The heterologous expression of the biosynthetic gene cluster (BGC) of natural products enables the production of complex metabolites in a well‐characterized host, and facilitates the generation of novel analogues by the manipulation of the genes. However, the BGCs of glycopeptides such as vancomycin, teicoplanin, and complestatin are usually too large to be directly cloned into a single cosmid. Here, we describe the heterologous expression of the complestatin BGC. The 54.5 kb cluster was fully reconstituted from two overlapping cosmids into one cosmid by λ‐RED recombination‐mediated assembly. Heterologous expression of the assembled gene cluster in Streptomyces lividans TK24 resulted in the production of complestatin.
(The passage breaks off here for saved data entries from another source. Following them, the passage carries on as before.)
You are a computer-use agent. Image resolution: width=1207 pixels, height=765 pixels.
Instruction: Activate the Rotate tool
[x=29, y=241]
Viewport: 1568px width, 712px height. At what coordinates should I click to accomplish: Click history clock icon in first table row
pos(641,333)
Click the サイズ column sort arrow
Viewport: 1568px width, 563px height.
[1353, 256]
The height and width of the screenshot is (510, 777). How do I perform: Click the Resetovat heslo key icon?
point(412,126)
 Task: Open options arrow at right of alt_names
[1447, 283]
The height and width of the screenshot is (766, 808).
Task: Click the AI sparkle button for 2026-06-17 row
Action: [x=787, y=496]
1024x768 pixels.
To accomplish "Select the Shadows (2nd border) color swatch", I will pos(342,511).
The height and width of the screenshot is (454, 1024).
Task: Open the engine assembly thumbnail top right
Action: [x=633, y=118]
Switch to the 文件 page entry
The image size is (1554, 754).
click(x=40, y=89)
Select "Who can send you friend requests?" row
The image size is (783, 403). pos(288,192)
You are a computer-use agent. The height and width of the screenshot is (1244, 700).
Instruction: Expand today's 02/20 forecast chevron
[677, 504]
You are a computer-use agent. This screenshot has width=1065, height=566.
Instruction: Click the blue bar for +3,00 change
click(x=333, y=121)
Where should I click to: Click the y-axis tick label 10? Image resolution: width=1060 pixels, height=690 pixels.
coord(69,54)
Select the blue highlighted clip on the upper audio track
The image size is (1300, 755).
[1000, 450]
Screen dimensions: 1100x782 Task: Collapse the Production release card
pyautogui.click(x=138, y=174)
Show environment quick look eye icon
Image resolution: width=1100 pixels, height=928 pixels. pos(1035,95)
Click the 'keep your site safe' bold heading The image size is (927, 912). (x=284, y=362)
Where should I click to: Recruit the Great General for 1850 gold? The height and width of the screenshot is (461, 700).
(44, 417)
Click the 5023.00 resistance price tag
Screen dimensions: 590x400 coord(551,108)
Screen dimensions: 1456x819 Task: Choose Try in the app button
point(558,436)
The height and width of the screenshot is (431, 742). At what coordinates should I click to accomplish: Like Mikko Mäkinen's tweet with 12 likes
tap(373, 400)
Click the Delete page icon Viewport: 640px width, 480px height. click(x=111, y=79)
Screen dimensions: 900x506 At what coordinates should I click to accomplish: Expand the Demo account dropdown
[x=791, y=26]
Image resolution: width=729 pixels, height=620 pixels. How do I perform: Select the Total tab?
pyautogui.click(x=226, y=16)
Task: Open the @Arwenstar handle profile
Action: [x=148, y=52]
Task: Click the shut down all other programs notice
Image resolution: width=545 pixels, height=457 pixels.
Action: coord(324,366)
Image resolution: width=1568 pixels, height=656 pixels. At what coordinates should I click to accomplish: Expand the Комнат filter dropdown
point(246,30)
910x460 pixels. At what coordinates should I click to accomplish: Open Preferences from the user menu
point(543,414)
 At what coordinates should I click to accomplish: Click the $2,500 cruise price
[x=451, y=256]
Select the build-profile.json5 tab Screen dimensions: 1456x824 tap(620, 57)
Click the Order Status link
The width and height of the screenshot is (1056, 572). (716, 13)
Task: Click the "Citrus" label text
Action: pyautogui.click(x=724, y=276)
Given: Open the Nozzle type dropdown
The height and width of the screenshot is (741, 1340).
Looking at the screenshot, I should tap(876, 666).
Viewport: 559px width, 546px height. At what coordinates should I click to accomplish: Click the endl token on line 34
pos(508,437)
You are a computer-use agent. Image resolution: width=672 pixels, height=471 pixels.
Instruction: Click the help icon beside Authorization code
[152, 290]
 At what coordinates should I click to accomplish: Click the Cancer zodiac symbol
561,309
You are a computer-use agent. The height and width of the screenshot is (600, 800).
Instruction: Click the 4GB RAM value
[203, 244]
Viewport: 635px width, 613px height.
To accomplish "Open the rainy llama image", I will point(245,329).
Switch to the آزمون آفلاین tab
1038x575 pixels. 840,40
Deletion of cytochrome P450 monooxygenase genes (open reading frames 10 and 11) and heterologous expression of the modified clusters led to the production of two new monocyclic and linear derivatives, complestatins M55 and S56. The complestatin NRPS gene cluster (>50 kb) was assembled and cloned into a SuperCos1‐based cosmid, thus affording the advantage of gene manipulation. This is the first report of heterologous production of a glycopeptide aglycone. Two new analogues were generated by targeted inactivation.